Jim: Exactly. I think it's a combination of implants and photoshop. Hideous. And there are thousands of pages with those monstrosities.
Sandra: Could you not type "hardcore sex" or something?
Jim:Way ahead of you, boss. But see what passes for a porn movie these days.
Jim types and clicks his mouse.
Sandra:Well, I can see things moving. It's definitely sex. I think.
JIM: Why is it in extreme close-up? It's like a cross between a gynecological training film and abstract art. I just want to see sexy women. I've tried everything I can think of.
Sandra: Lesbians?
Jim: Ooh... Nice idea. I'm sick of seeing hairy men-legs in porn.
Jim types, clicks. They both exclaim in disgust.
Jim: Do they qualify as women?
Sandra: So much for avoiding hairy legs.
Jim: It's no use. I'll never crack one off.
Sandra takes off her glasses.
Sandra: Let me just run something up the flagpole.

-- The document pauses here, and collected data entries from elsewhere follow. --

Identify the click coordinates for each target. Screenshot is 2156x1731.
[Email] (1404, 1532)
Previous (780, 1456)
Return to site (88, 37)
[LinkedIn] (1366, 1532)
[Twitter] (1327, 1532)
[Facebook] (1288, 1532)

Jim: A flagpole is what I'm aiming for.
Sandra: All this thinking about sex... It's getting me in the mood. How about if we, you know...?
Jim: Shag? Don't be perverted.
FORD, the company CEO, enters.
Ford: What the hell is going on? The figures from July haven't gone through. Someone's leaked to the press that the office is in chaos and our share price is dropping like a stone. Sandra?
Sandra: It's Jim, sir. He's unable to find any good porn on the internet.
Ford: Good God, man. This is the 21st Century. Just type "Big tits" and be done with it.
Jim: It's no use, sir. Take a look.
Ford comes round to look at the monitor.
Ford: What the hell? Who'd be able to bop the bishop to that?
Jim: I blame the coalition government.
Ford: Well, dammit, we need some ideas. Sandra?
Sandra: We could call I.T.?
Jim: Tried that. They said it's a problem with my hardware. Nothing they can do.
Ford: This is a crisis situation. We need strong measures. What if Sandra...?
Sandra: I've already offered, sir. But he's determined he has to go Han Solo.
Ford bashes the keyboard in disgust.
Ford: Dammit, I will not see this company go down the drain because one of our employees can't find something decent to help him slap the donkey.
Jim's eyes go wide, he's seen something on the monitor.
Jim: That's it! Perfect. I don't know what you pressed, sir, but you've found it!
Ford: I have?
Jim: Just leave me alone for a couple of minutes and everything will be all right.
Sandra (to Ford): Well done, sir.
Ford: Oh, well, it was nothing really. Right. Let's leave him to it.
Sandra: Good luck, Jim.
Sandra and Ford leave.
Int. OFFICE. TWO MINUTES LATER.
Jim leans back in his chair, relaxed and grinning.
Ford and Sandra enter.
Ford: Well?
Sandra:How did it go?
Jim: The monkey is well and truly choked.
Hi-fives all round. After Sandra hi-fives Jim, she looks at her hand in disgust.
Jim lights up a cigarette and takes a drag.
Ford: What in blazes are you doing? You can't smoke in here.
Jim: But--
Ford: No, "buts" my lad. You know the rules. Get your things and go. You're fired.
Sandra and Ford leave, Sandra stops at the door.
Sandra: Filthy habit.
Jim is left with his mouth open, confused.